Those who were waiting to go on fishing tours or visit mangrove parks in the coastal belt of Gorai, Manori and Uttan might need to put their plans on hold.
The Mumbai Metropolitan Region Development Authority's (MMRDA) plans of turning a 45 sq km area around the Gorai, Manori, Uttan built into a tourism and recreation zone has met with fierce opposition from residents of the area, who say that they could lose their livelihood and lifestyle as a result of the project.
Residents fear that the plan, and the resulting commercialization of the area will disrupt the way of the life in the eight villages in the belt.
They also say that it weighs heavily in favour of corporates who will set up business there, and ignores concerns of local residents.
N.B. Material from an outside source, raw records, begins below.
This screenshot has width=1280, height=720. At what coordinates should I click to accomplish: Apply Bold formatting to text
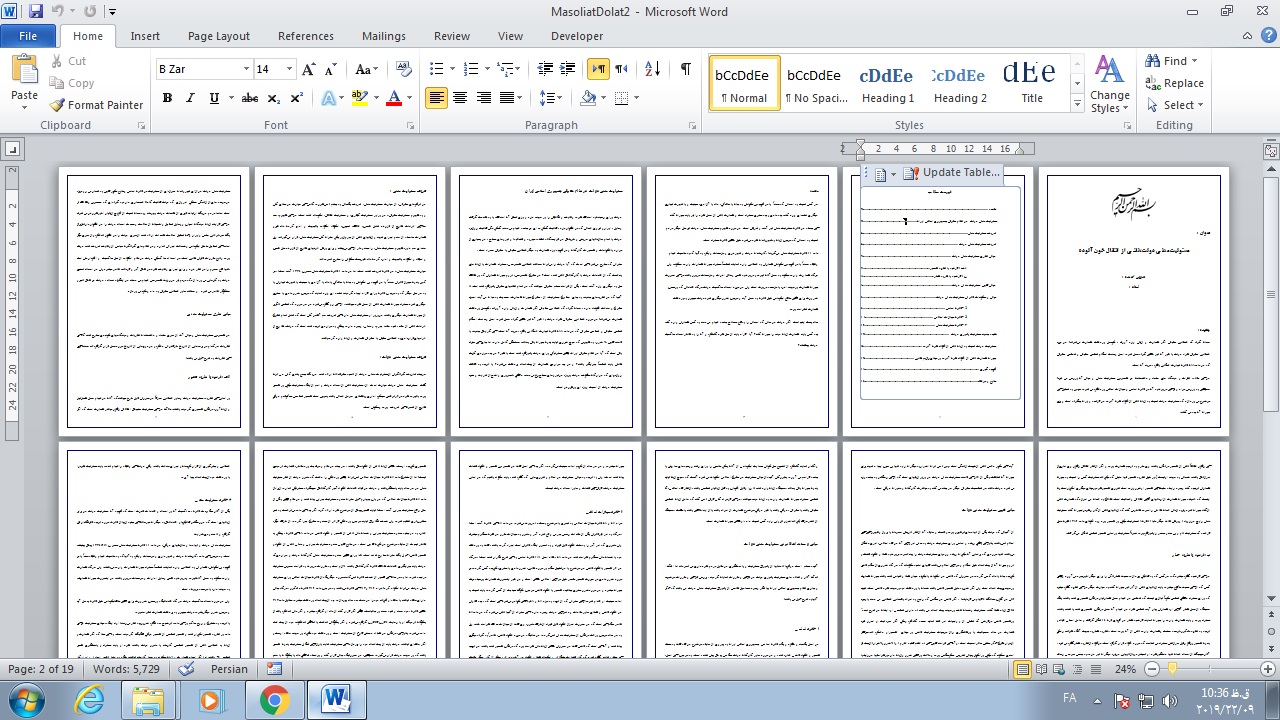click(167, 98)
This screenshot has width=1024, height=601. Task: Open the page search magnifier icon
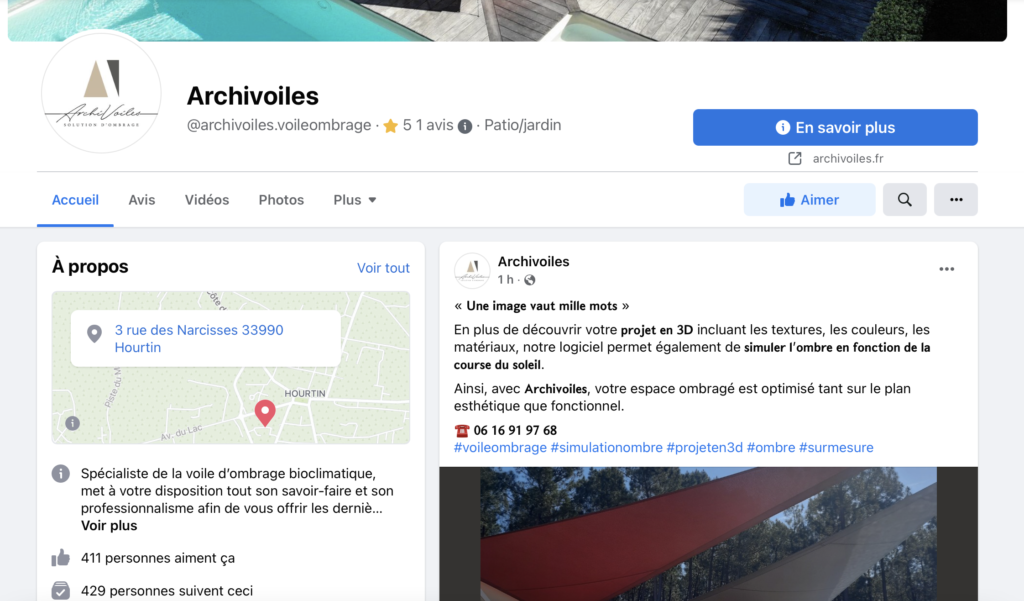(904, 200)
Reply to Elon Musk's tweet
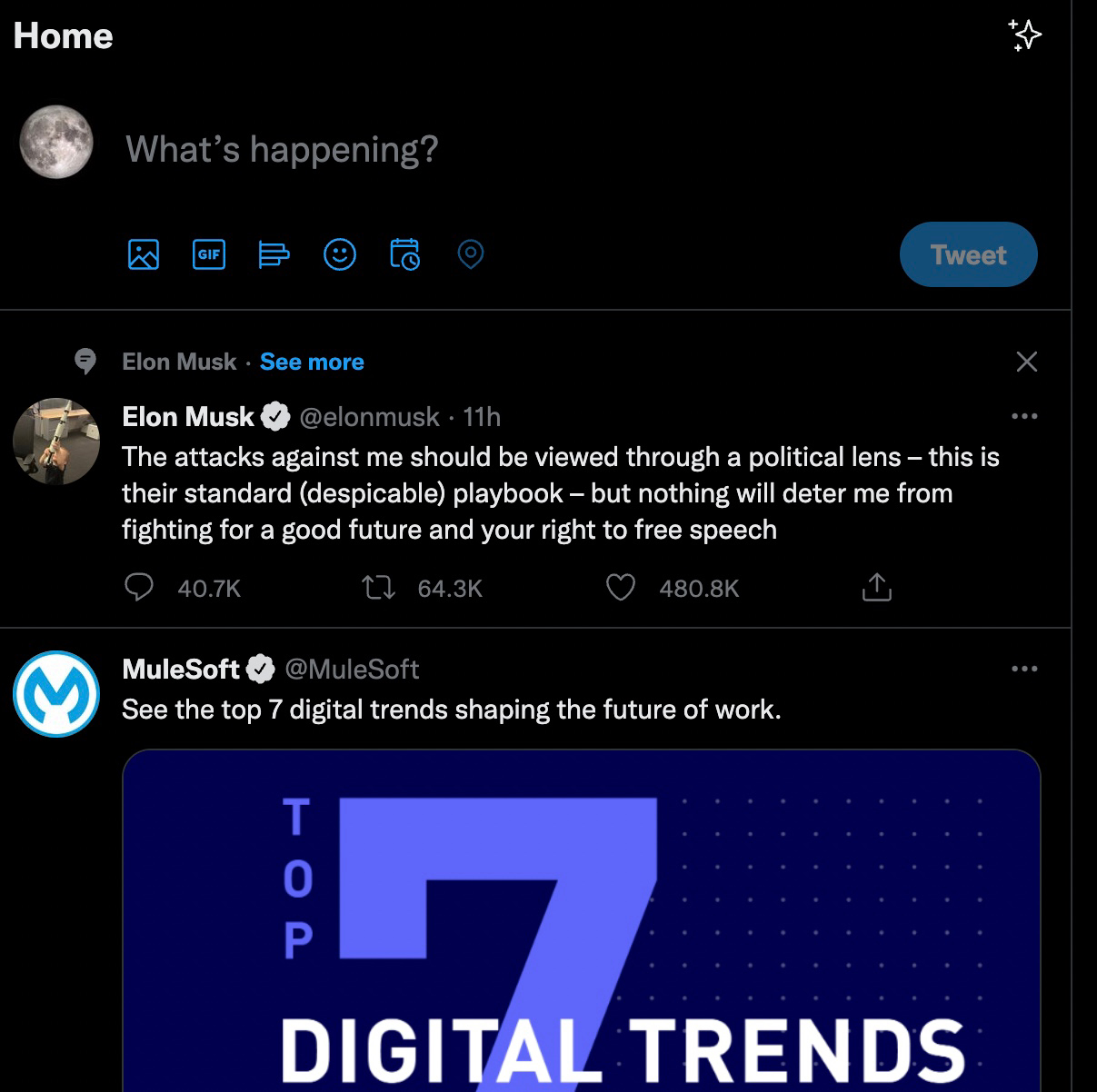 [138, 588]
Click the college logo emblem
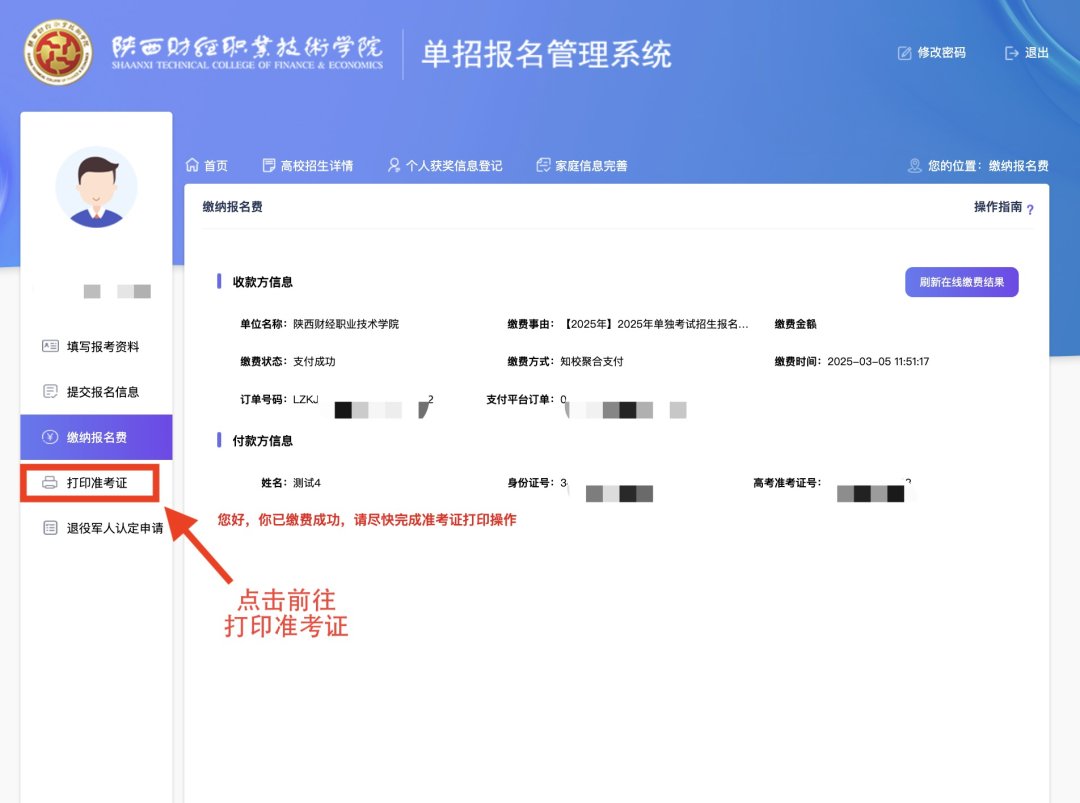The height and width of the screenshot is (803, 1080). (59, 52)
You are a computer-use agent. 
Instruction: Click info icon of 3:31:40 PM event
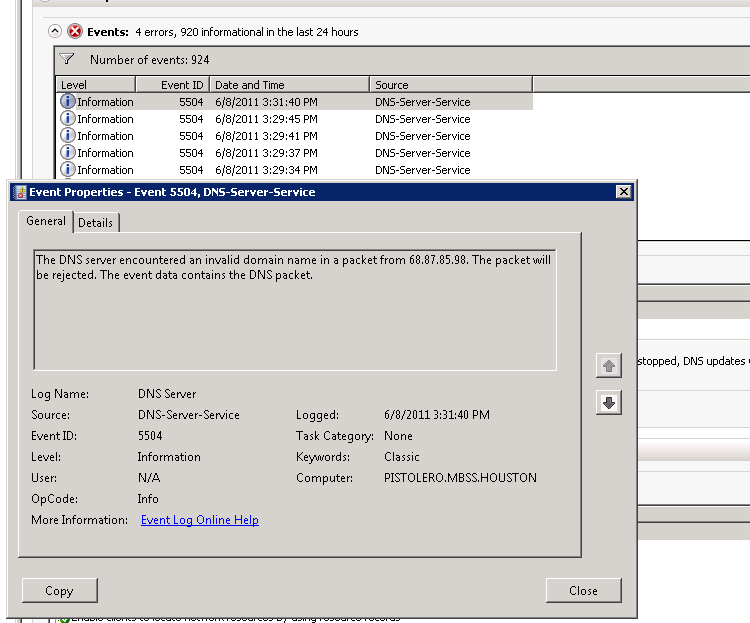(x=68, y=102)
"The MMRDA formed the plan without taking into confidence local residents. The commercialization that this plan will bring will completely ruin the way of life in the area," said Lourdes D'souza, secretary of the Dharavi Bet Bachao Samiti.
There are eight villages along this belt - Manori, Gorai, Uttan Dongri, Pali, Chowk and Tarodi.
MMRDA's plan envisages the complete transformation of this belt. It includes the construction of a bridge between Marve and Manori, and projects like a botanical garden, mangrove park, centres for water sports and model fishing villages.
"There is nothing for fisherman and farmers of the region in the plan. It favours corporates, who will be able to establish their business in the region," said Gordon D'souza, president of the Bombay Catholic Sabha said.
While the MMRDA has put its plan on display for public in its Bandra office and has invited suggestions and objections to the same, residents of these villages rarely venture into these parts of the city.
They allege that the plan was formulated without taking the local populace into consideration and have not taken any effort to involve them in it.
The agency officials, on the other hand, said that the plan has not yet been finalised, and that they are open to suggestions on how the proposal can be fine tuned.